Just one thing: Save the booklet and Wassell’s essay until after you watch the movie.


In a squalid, unnamed Latin American village, four desperate men – the Corsican playboy Mario (Yves Montand, “Z”), the mid-level criminal Jo (Cannes best actor winner Charles Vanel), the Italian bricklayer Luigi (Folco Lulli, “The Organizer”) and Bimba, a German survivor of a Nazi slave-labor camp (Peter Van Eyck, “The Longest Day”) – are hired by an American oil company to drive two truckloads of nitroglycerine 300 miles across treacherous terrain to fight an oil fire. The American boss O’Brien (William Tubbs, “Paisan”) makes no secret that it’s a suicide mission. Each man will get $2,000 – their ticket out.


Adapting Georges Arnaud’s 1950 novel, Clouzot portends what lies ahead in the opening shot of a young boy tormenting four cockroaches that he’s bound together with string, an allegory that Sam Peckinpah repurposed in his 1969 masterwork “The Wild Bunch,” where children watch as a swarm of fire ants overwhelm three scorpions.


And that’s all that you’re going to get here.




(1) Mario is taken in by Jo’s bravado and charisma, but their partnership deteriorates once they get underway. (2) Italian bricklayer Luigi (Folco Lulli) demains more drinks from saloon owner Pepito (Dario Moreno). (3) Vanel’s career was in a slump until his performance as Jo won the Best Actor award at Cannes. (4) Aboriginals keep their distance as the oil fire rages.






VIDEO/AUDIO

Like it did nearly two years ago with Michael Caine’s iconic 1971 gangster film “Get Carter,” the BFI delivers with “The Wages of Fear” (1.37:1 aspect ratio). Some reviewers have noted that they can’t say this native 4K version is head-and-shoulders better than the BFI’s 2017 Blu-ray because the latter is pretty darned good. But if you don’t have it, this is the one to get.

TASK BRIEF: In the review, why do some reviewers say they can't call the native 4K version head-and-shoulders better than the BFI's 2017 Blu-ray? Answer in one to three sentences.

RECORDED INFORMATION:
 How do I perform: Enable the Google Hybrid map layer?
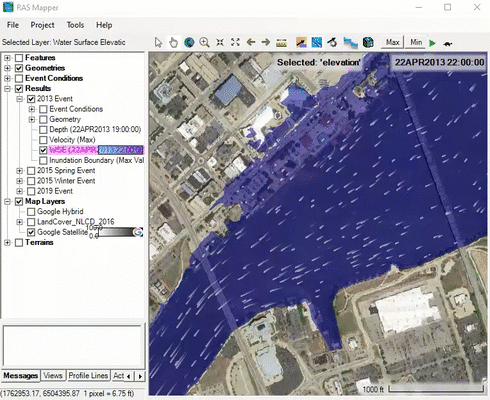click(x=31, y=212)
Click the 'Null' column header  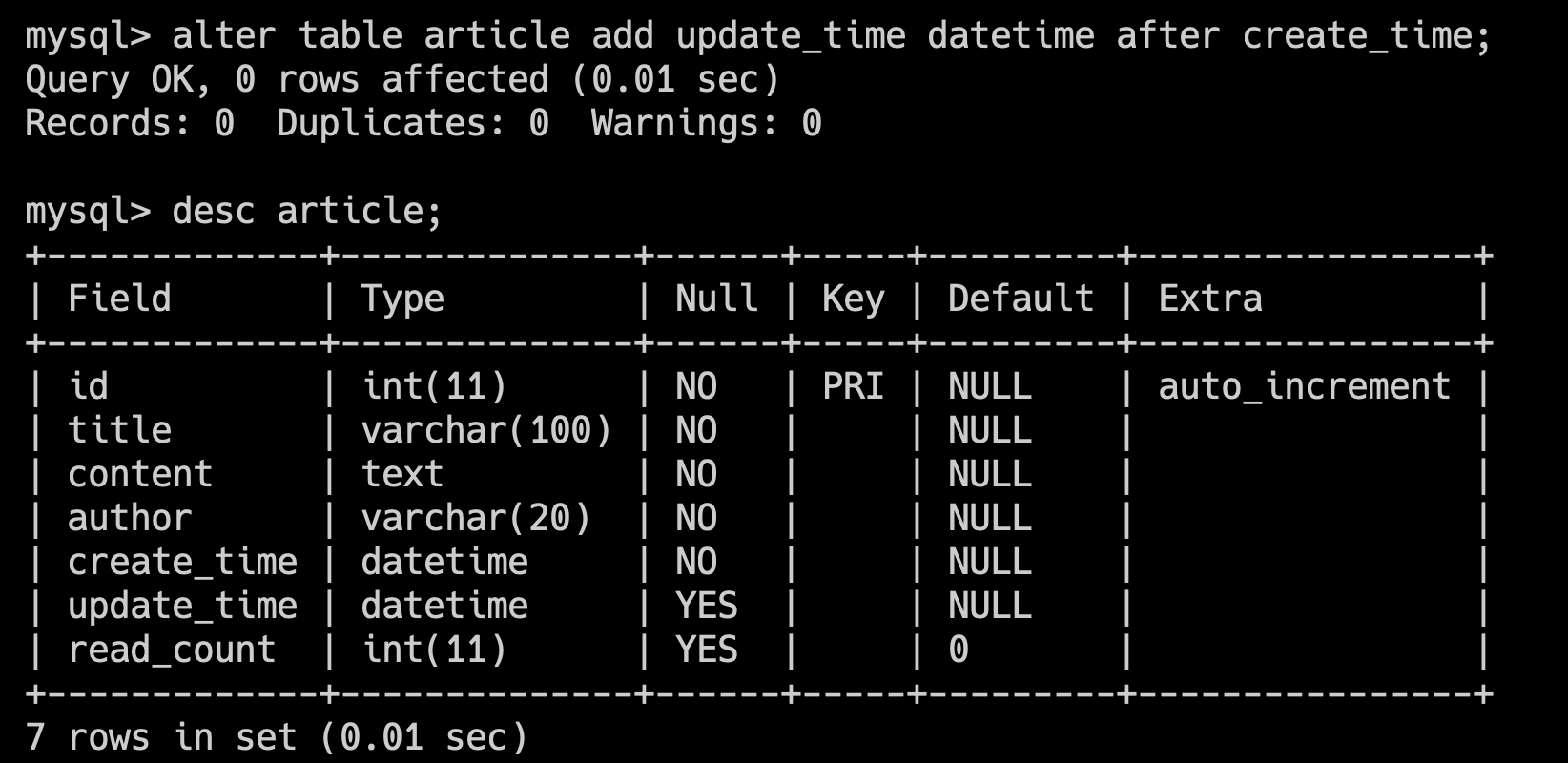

TASK OUTPUT: They say this because the 2017 Blu-ray is already pretty darned good. The review adds that anyone who doesn't own that Blu-ray should get the 4K version.